Said this a million times already but try and find local coder/technology meetups (via meetup.com for example) Then just chat with people, show off a bit and ask them where they work - if it sounds cool just ask if they are looking for coders
Does anyone knows what generally happens when an entire class of students fails or barely passes a college course? Long-story short, I've had a nightmare of a biology class and this should be my last semester at community college, but this one course is just a huge obstacle for me and everyone taking it. Even people who are majoring in scientific fields, studying 20+ hours a week, and asking the teacher for help aren't getting much help and aren't getting good grades on their exams. About a quarter of the students dropped by November, a few of us are hoping to get a D at best while others are ripping their hair out since it's the only class between them and the programs they want to get into.
[QUOTE=BrandoJack;52977025]Does anyone knows what generally happens when an entire class of students fails or barely passes a college course?
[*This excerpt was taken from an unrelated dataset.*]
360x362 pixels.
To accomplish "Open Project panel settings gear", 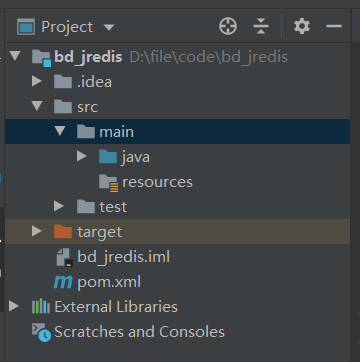I will tap(302, 26).
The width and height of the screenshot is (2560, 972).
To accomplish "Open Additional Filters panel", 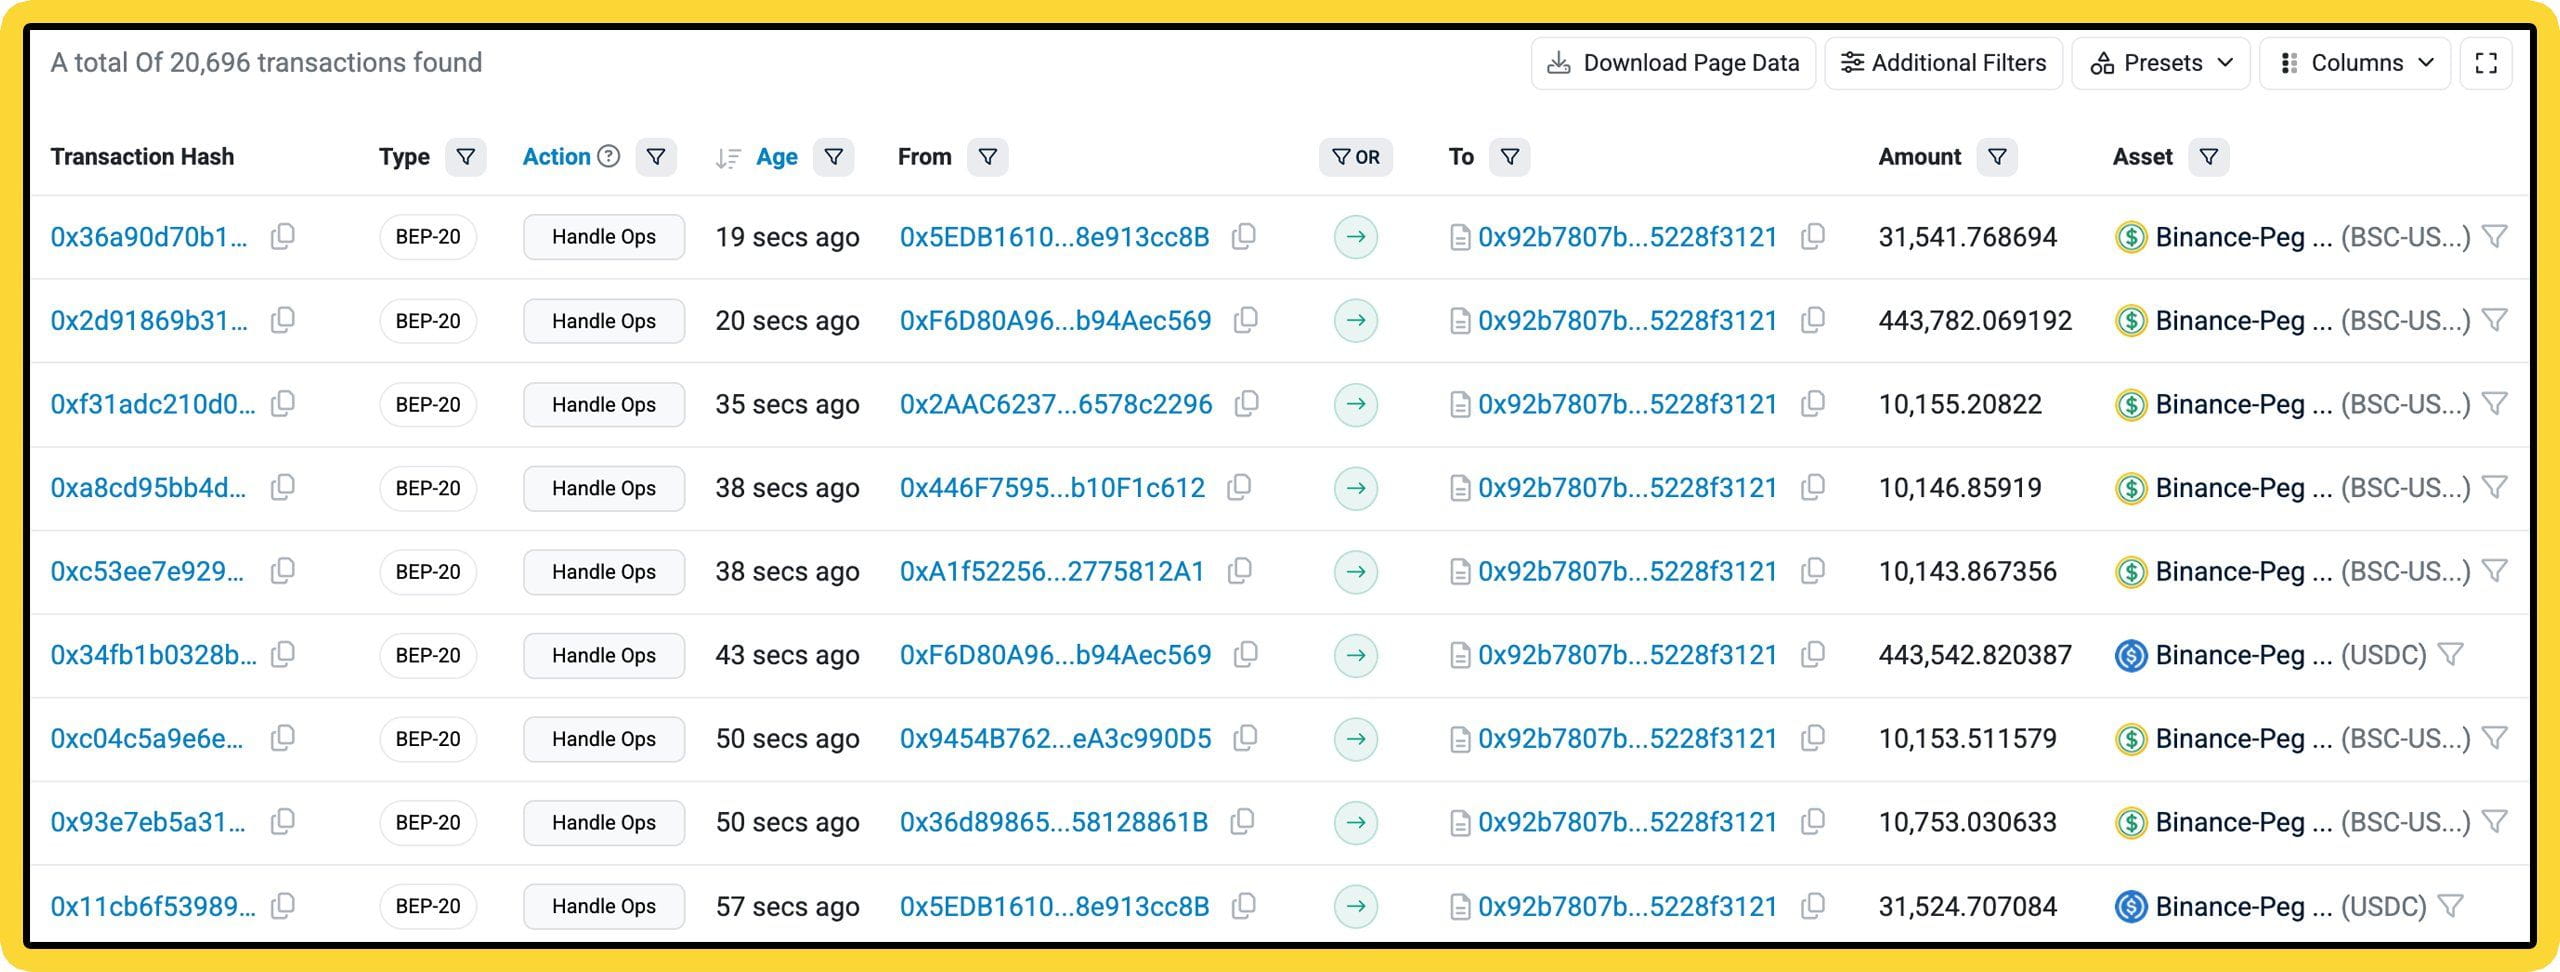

Long-story short, I've had a nightmare of a biology class and this should be my last semester at community college, but this one course is just a huge obstacle for me and everyone taking it. Even people who are majoring in scientific fields, studying 20+ hours a week, and asking the teacher for help aren't getting much help and aren't getting good grades on their exams. About a quarter of the students dropped by November, a few of us are hoping to get a D at best while others are ripping their hair out since it's the only class between them and the programs they want to get into.[/QUOTE] I think it depends on the college. If the college is infamous for its high drop outs then that's something you should have considered before registering. If that's a rarity then administration will pick up on it and probably do an investigation to see if the professor or something else is at fault, chances are most of the students in the class are calling for action so I'd recommend touching base with them. Or worst case scenario it's just a tough course and things are just business as usual (i.e. gl;hf). When I was at college I did have a couple of courses that I didn't do as well I'd like to have done so I just tried to do better in my other courses to make up for the difference. You may just have to squeeze by on a pass and accept it as is.